- 작성 과제: 아래 기록의 모든 줄을 한 글자도 바꾸지 말고 그대로 추출하십시오.

- 제공 자료:
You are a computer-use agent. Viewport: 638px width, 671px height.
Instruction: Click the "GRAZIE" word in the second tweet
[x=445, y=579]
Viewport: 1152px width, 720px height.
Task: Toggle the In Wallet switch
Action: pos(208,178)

- 과제 결과:
You are a computer-use agent. Viewport: 638px width, 671px height.
Instruction: Click the "GRAZIE" word in the second tweet
[x=445, y=579]
Viewport: 1152px width, 720px height.
Task: Toggle the In Wallet switch
Action: pos(208,178)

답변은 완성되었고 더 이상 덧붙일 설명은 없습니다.